→ FRAGMENTO:

<<<<

Con la Iglesia hemos topao, amigo Sancho: coloquio entre una monja, que no era la monja Forcades, y Mefistófeles, que no era el padre Apeles
( Cap. I )
Era una gran acusadora de los pecados de otros. Se llamaba Sor Ginebra. Temerosa de Dios, aunque por sus palabras temía más a la enfermedad y a la muerte, como todo ser racional; por lo cual no se diferenciaba de cualquier ser humano, más allá del uniforme.
Solemos denostar que las mujeres árabes lleven cubierta la cabellera, y, sin embargo, no nos sorprenda que las religiosas católicas se cubran la suya con algo que suelen llamarle cofia, porque suena críptico. Quizás por ahorrarse el recibo de la peluquería.
No venía a confesar sus fallos, sino a descubrir los yerros (pecados) de los demás. “Consejos vendo, que para mi los quiero”.

>>>>

→ DATOS APORTADOS:
<<<<

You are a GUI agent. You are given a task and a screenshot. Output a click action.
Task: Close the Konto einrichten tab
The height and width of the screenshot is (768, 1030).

>>>>

→ ACCIÓN REQUERIDA A:
Responde estas preguntas sobre el fragmento:
(i) ¿Cómo se llamaba la religiosa?
(ii) ¿Con qué nombre se designa lo que cubre la cabellera de las religiosas católicas?
(iii) ¿Qué venía a descubrir la religiosa?
→ ACCIÓN REQUERIDA B: Copia literalmente el pasaje del fragmento que comienza en “Con la Iglesia” y termina en “allá del uniforme.”.

→ RESPUESTA A:
(i) Sor Ginebra.
(ii) Cofia.
(iii) Los yerros (pecados) de los demás.

→ RESPUESTA B:
Con la Iglesia hemos topao, amigo Sancho: coloquio entre una monja, que no era la monja Forcades, y Mefistófeles, que no era el padre Apeles
( Cap. I )
Era una gran acusadora de los pecados de otros. Se llamaba Sor Ginebra. Temerosa de Dios, aunque por sus palabras temía más a la enfermedad y a la muerte, como todo ser racional; por lo cual no se diferenciaba de cualquier ser humano, más allá del uniforme.